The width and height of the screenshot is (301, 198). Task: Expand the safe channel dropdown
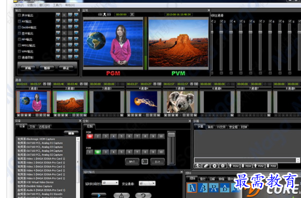coord(147,183)
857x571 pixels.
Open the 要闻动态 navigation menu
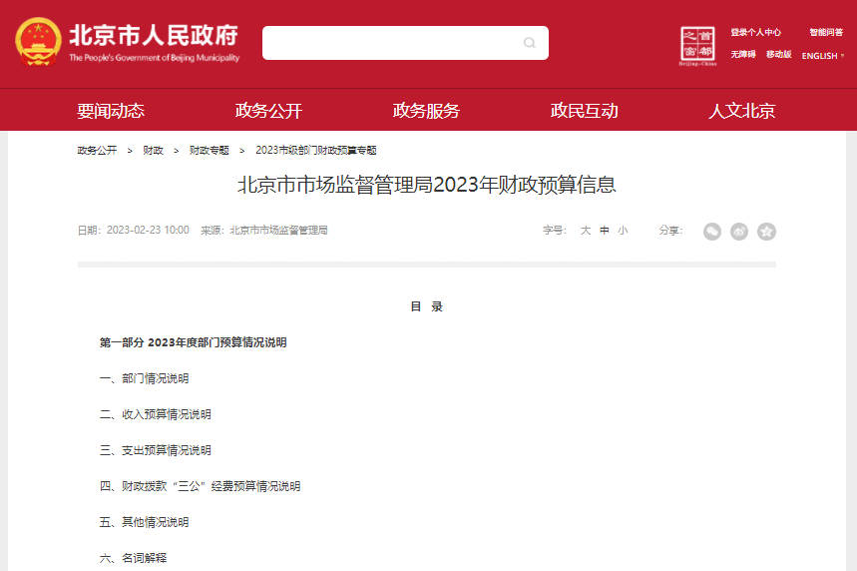(111, 111)
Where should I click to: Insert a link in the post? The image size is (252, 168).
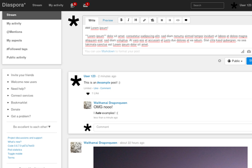pyautogui.click(x=144, y=20)
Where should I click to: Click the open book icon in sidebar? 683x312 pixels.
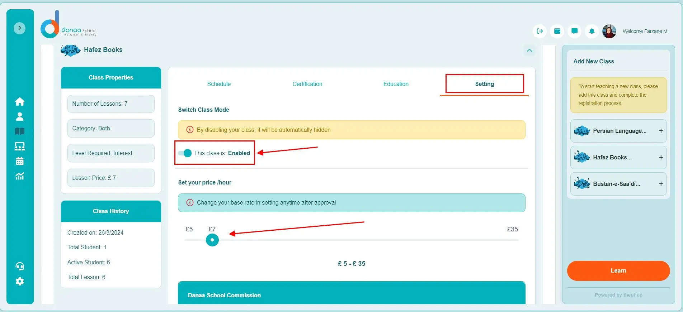[20, 131]
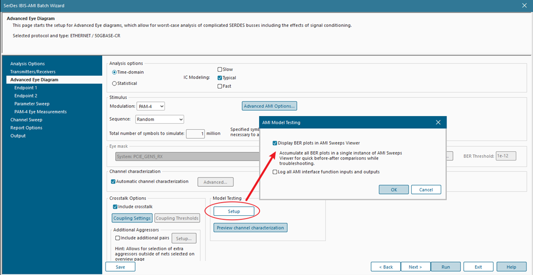This screenshot has height=275, width=533.
Task: Click OK in AMI Model Testing dialog
Action: tap(394, 190)
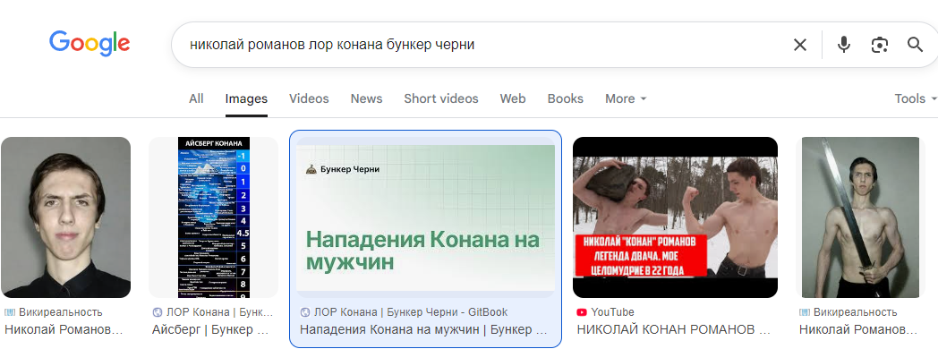Open the Books tab
Viewport: 938px width, 349px height.
(566, 98)
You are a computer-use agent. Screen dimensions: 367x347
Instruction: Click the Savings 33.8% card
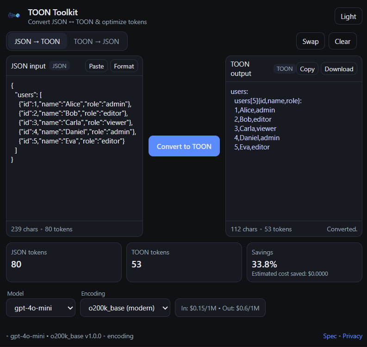click(x=304, y=262)
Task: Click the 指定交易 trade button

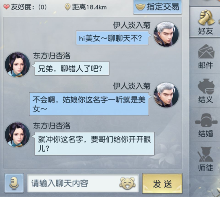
****
◆ The task ◆
In your copy, exclude the pictures and repeat each entry above exactly.

◆ Written reply ◆
The width and height of the screenshot is (301, 198). Task: Expand the safe channel dropdown
coord(147,183)
857x571 pixels.
Open the 要闻动态 navigation menu
(111, 111)
Where should I click to: Insert a link in the post? The image size is (252, 168).
pyautogui.click(x=144, y=20)
Where should I click to: Click the open book icon in sidebar? 683x312 pixels.
[20, 131]
This screenshot has height=275, width=533.
Task: Click OK in AMI Model Testing dialog
Action: tap(394, 190)
Open the Books tab
Viewport: 938px width, 349px height.
(566, 98)
You are a computer-use agent. Screen dimensions: 367x347
Instruction: Click the Savings 33.8% card
click(x=304, y=262)
Task: Click the 指定交易 trade button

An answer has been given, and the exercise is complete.